Story by Tatum Spurck
Why is the United States, the land of the free and opportunities, ranked 16th in terms of social progression? Many argue it is because of less progressive laws.
According to Social Progress Imperative, the United States performs well in the Nutrition and Basic Medical Care, Access to Basic Knowledge and Advanced Education categories. Despite those positive attributes, the United States is still lacking in Personal Safety, Health and Wellness, and Tolerance and Inclusion.
But how could that be? The United States is in an era of progression. In recent years, laws have been introduced to further rights for the minority population, but other countries have practiced these laws for years.
In 2000, the Netherlands legalized same sex marriage, being the first country in the world to do so. Gallup.com reports that 87 percent of the Nederlanders believe the Netherlands is a great place for LGBTQ communities to thrive.

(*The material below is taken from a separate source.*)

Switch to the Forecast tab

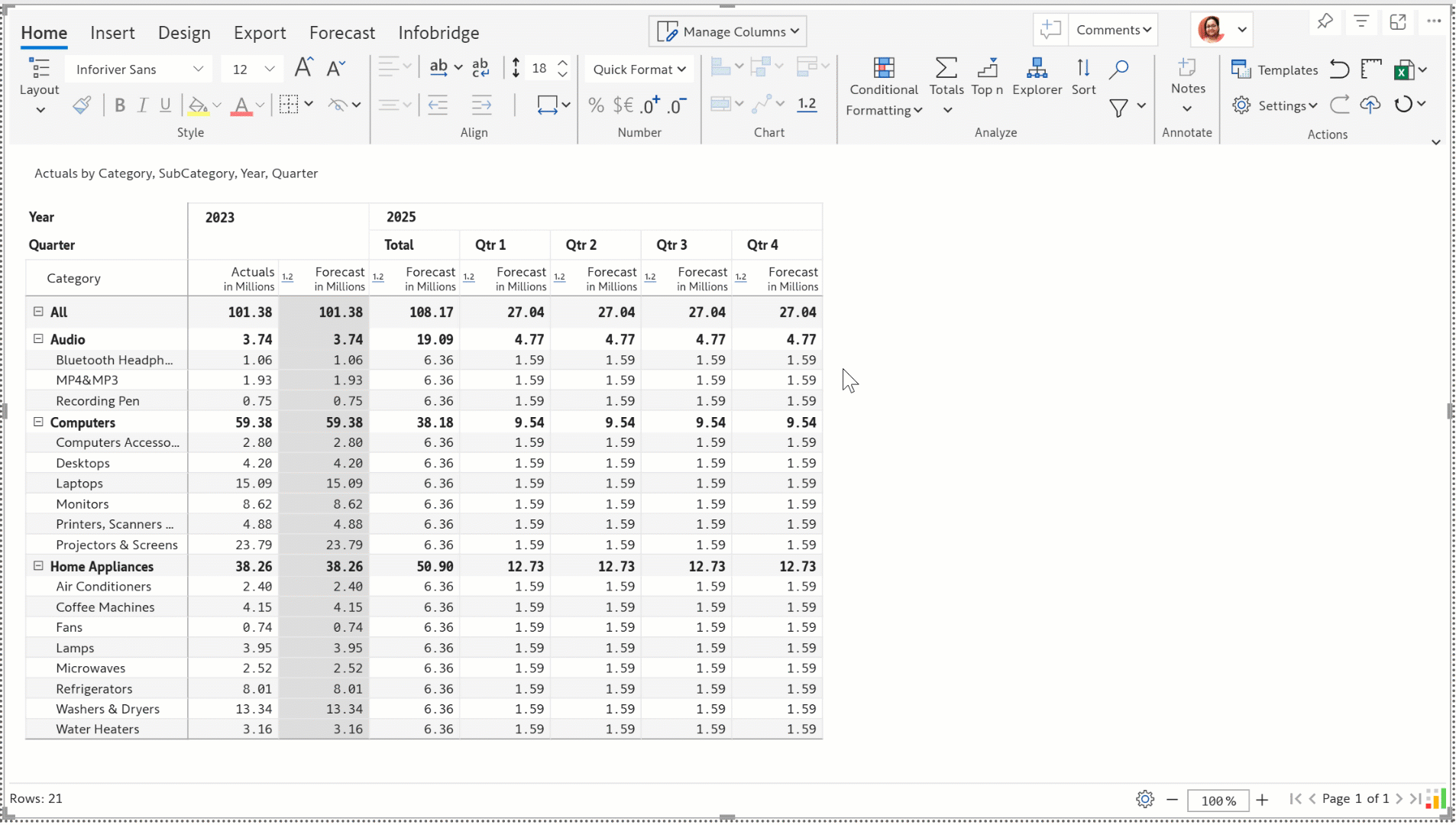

On June 26, 2015, the United States legalized gay marriage. According to pewforum.com, 55 percent of Americans support gay rights in 2016. This is a 20 percent increase since 2001.
Both the Netherlands and the United States have laws protecting members of the LGBTQ community from hate crimes. In 2009, the US introduced the Matthew Shepard and James Byrd, Jr. Hate Crimes Prevention Act. This act gives a victim of discrimination the power to persecute their perpetrator. The HumanRightsCampaign.org said the law protects people from discrimination based on “race, color, religion, national origin, gender, sexual orientation, gender identity or disability.”

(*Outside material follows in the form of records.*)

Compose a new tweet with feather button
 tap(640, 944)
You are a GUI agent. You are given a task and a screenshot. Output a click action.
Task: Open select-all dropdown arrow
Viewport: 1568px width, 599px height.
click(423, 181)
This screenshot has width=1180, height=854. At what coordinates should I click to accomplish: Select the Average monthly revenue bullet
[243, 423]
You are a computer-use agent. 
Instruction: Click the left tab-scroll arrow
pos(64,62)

The equivalent to this law in the Netherlands is the ‘1994 Equal Treatment Act.’ This law protects members of the LGBTQ community, as well as people of different religions, races, and political views.
The Netherlands also has fairly lenient drug policies. Marijuana and other “soft drugs” are sold in coffee shops. The Opium Act of 1976 differentiated the effects of “soft drugs” versus “hard drugs”, concluding that “hard drugs”, such as heroin, were far more straining psychologically and physically than marijuana.
The Dutch tolerates the use of marijuana because, according to Amsterdam.info, criminalizing it would be similar to the prohibition of alcohol from 1919-1933 in the United States. During the Prohibition, increased criminal activity occurred, and negatively impacted societal changes.
The United States is slowly beginning to legalize marijuana. California, Colorado, Washington, Alaska, and Oregon have legalized the recreational use of the plant, where other states, such as Arizona, New Mexico, Montana and others, have legalized medicinal use.
“How will I pay for college?” is a common thought and fear amongst many Americans. The College Board says an average in-state tuition is nearly 10 thousand dollars per year and near 25 thousand dollars per year for out of state tuition. Many people can not pay these fines, and are unable to go to college, or are faced with loads of debt.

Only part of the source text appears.